***** Фрагмент страницы *****
5. Соотношение математики и физики

Аристотель не принимал математическую программу пифагорейцев и Платона. Основные философско – методологические принципы, например, требование опосредования противоположностей, закон противоречия, а также исходные категории – такие как «сущность», «возможность» и «действительность» и др. – разработаны Аристотелем в полемике с Платоном и пифагорейцами.

Однако отвергая платоновское и пифагорейское обоснование математического знания, Аристотель не может не предложить вместо него другое – ведь математика была в его время не только самой разработанной и зрелой среди наук, но она была и самой точной, а потому и самой почтенной наукой; естественно поэтому, что мыслитель, посвятивший себя науке и ее обоснованию, должен был указать место и функцию математики в системе научного знания.

Существует старый, ставший уже традиционным миф о том, что Аристотель был недостаточно сведущ в математике. Этот миф, надо полагать, обязан своим происхождением тому факту, что Аристотель ограничил, если можно так выразиться, онтологические притязания математики и отвел ей более скромное место, чем то, какое она занимала у Платона и особенно у пифагорейцев. Тем не менее сочинения Аристотеля свидетельствуют о несостоятельности этого мифа: философ прекрасно знает современную ему математику и дает ее глубокое философское обоснование как в «Физике», так и особенно во «Второй аналитике»,

При обосновании математики Аристотель исходит из своего учения о сущности. «Есть ли числа, геометрические тела, плоскости и точки некоторые сущности или же нет» (Метафизика, III, 5, 1001b 26–27), – вот вопрос, с которого он начинает. И отвечает на этот вопрос отрицательно: «Состояния, движения, отношения, расположения и соотношения не означают, по – видимому, сущности чего бы то ни было: ведь все они сказываются о каком-нибудь предмете (hypokceimenon), и ни одно из них не есть определенное нечто» (Метафизика, III, 5, 1001b 29–33).

Но если математические предметы не являются сущностями, то ^возникает вопрос об их способе бытия33, то есть их онтологическом статусе: каким образом они существуют?

Математические предметы не могут существовать в чувственных вещах, говорит Аристотель, ибо тогда, во – первых, в одном и том же месте находились бы два тела, что невозможно, а, во – вторых, в таком случае нельзя было бы разделить какое бы то ни было физическое тело.

Допущение самостоятельного существования математических предметов приводит и к другим затруднениям. В самом деле, предметы и других математических наук – астрономии, оптики и гармонии – тоже будут находиться тогда за пределами чувственных вещей.
***** Строки данных *****
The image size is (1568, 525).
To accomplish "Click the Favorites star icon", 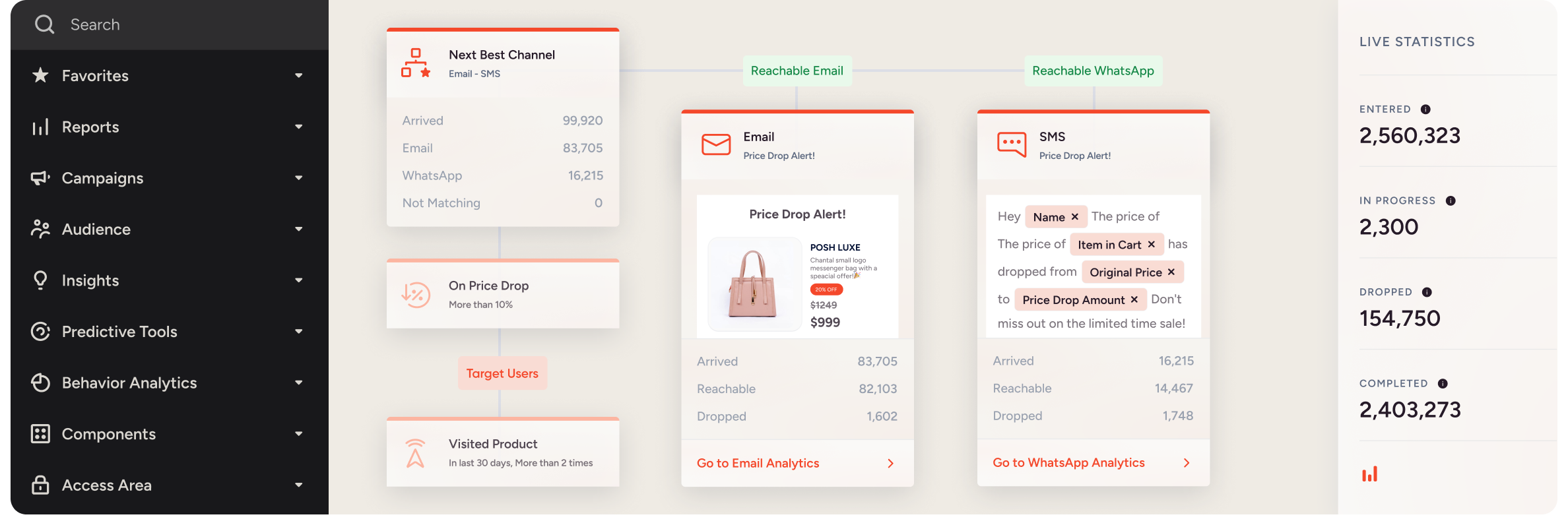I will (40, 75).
*****
***** Строки данных *****
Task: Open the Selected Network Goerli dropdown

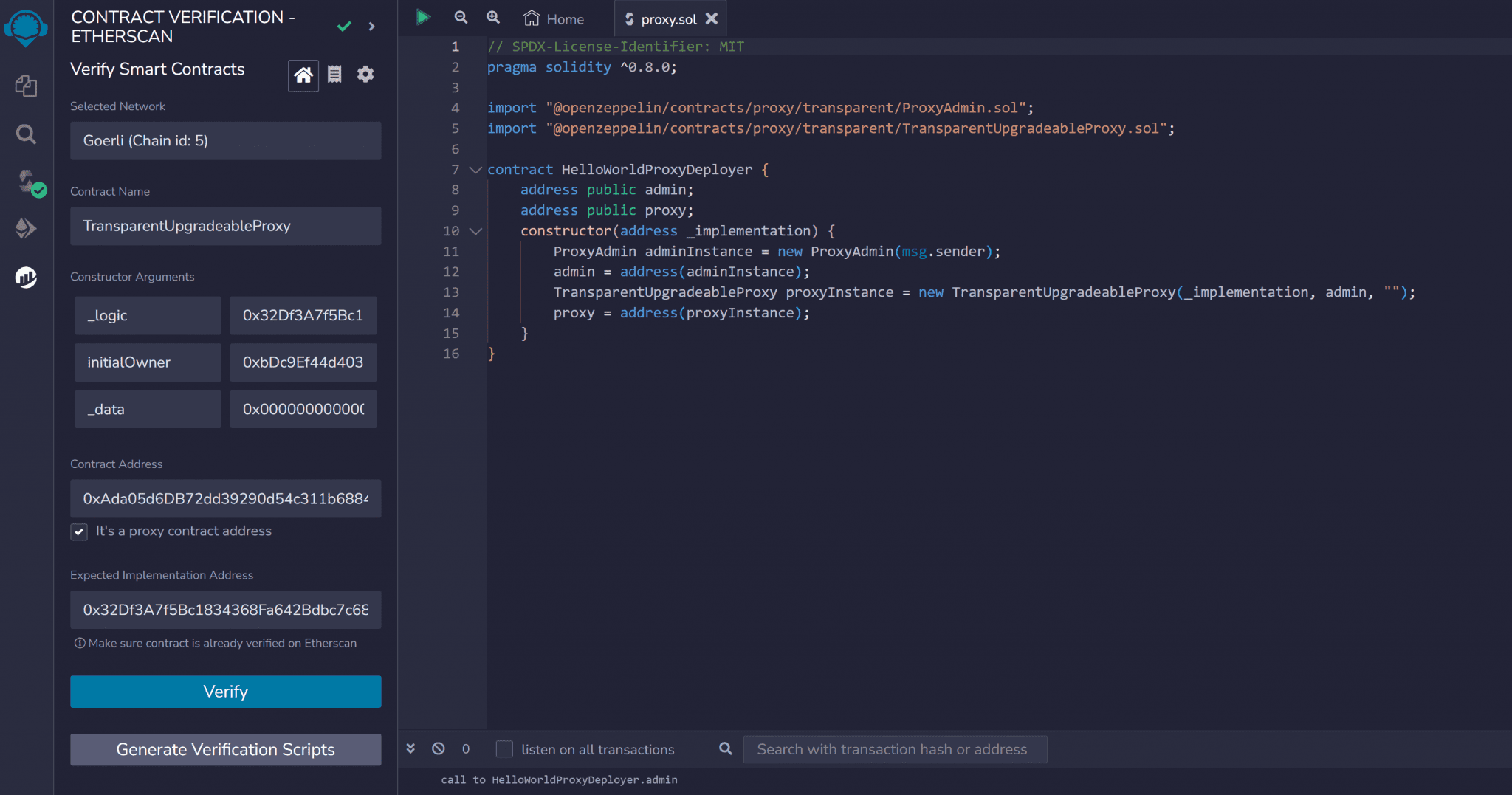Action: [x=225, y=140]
*****
(Задания и упражнения)
A - Отредактируйте фрагмент об Аристотеле и математике: перепишите его от «При обосновании математики» до «5, 1001b 29–33).», заменив «Аристотель» на «Стагирит».
B - Продолжите фрагмент об Аристотеле и математике, начав сразу после его последнего предложения.
Пункты выше здесь никак не используются.

(Ответы по заданиям)
A -
При обосновании математики Стагирит исходит из своего учения о сущности. «Есть ли числа, геометрические тела, плоскости и точки некоторые сущности или же нет» (Метафизика, III, 5, 1001b 26–27), – вот вопрос, с которого он начинает. И отвечает на этот вопрос отрицательно: «Состояния, движения, отношения, расположения и соотношения не означают, по – видимому, сущности чего бы то ни было: ведь все они сказываются о каком-нибудь предмете (hypokceimenon), и ни одно из них не есть определенное нечто» (Метафизика, III, 5, 1001b 29–33).

B -
Все эти соображения служат аргументами в пользу выводов, к которым приходит Аристотель, а именно:

1) математические предметы не являются сущностями в большей мере, нежели тела; 2) они не предшествуют онтологически чувственным вещам и бытию, но только логически; 3) а значит, они не могут существовать отдельно; 4) однако они не существуют и в чувственных вещах. Стало быть, они вообще не имеют самостоятельного существования, какое имеют, согласно Аристотелю, только сущности – как чувственные, так и сверхчувственные.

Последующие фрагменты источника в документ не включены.